Nothing Gold Can Stay



Something is in the air. It spins around my head and makes me dizzy. It fills my lungs and the weight of it allows breath, but only so and laboriously. This strange and intoxicating air passes into my veins and bewitches my blood, speeding up my heart and making the surrounding world feel crowded and small- the box top sky begins to drop down and the sides of tree limbs spread their arms to grasp and hold. Everything is suddenly overwhelming and I feel the need to run. Change drives my racing heart like an engine and a voice whispers with the wind nothing, nothing gold can stay.

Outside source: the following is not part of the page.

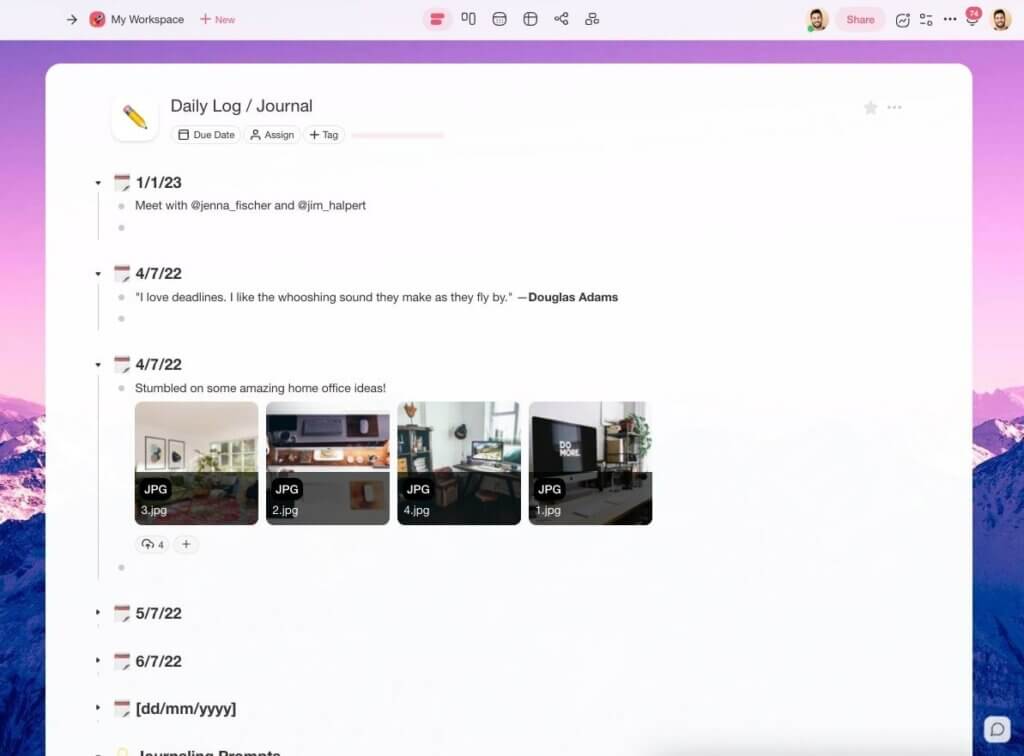Click the sharing connections icon in the toolbar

I shuffle papers on a desk that doesn't belong to me but someone with more permanence. I advert my eyes down to the fake wood surface and pretend that this morning is like every previous morning. I try to breath deep and calm the whisper's intensity: then leaf subsides to leaf/ and Eden sinks to grief,/ so dawn goes down to day/ nothing gold can stay. Blaring on the radio, the falsetto voices of middle class white acoustic guitarists- wedding music, I have come to call it as I continue to lose friends and family to happy ever after- doesn't help the situation. No, they only make this crawling, itching feeling worse as they spew promises of love that I don't believe exists.

Outside, the world is suffering through another death, another autumn. Like every year, I don't have the strength to stand by, passive, and watch the beauty fade while my heart breaks again and again. The leaves of every tree, in a blushing but morose swansong, put on their evening gowns and throw themselves from their heights, catching wind before gravity pulls their bodies to the screaming rocks below. Crippled and broken- splayed on rock, pavement and trapped in gutter and drain- the brilliant red fades to brown fragile skeletons.

From somewhere within a well adjusted me, a voice calls into the void that justice can't be so- this dying, screaming, pulling fight and the blackness of the dreadful night- surely there must be beauty that centers and grounds the otherwise fraying horizons of my sanity. A normal me doesn't feel suicidal, but this thing in the air causes me to pause at high places and wonder if my body would fall as gracefully to the rock below. Do not go gentle into that good night No. No, I mustn't give into the the yawning pull of the cliff's edge and the warm embrace of insanity. Rage, rage against the dying of the light.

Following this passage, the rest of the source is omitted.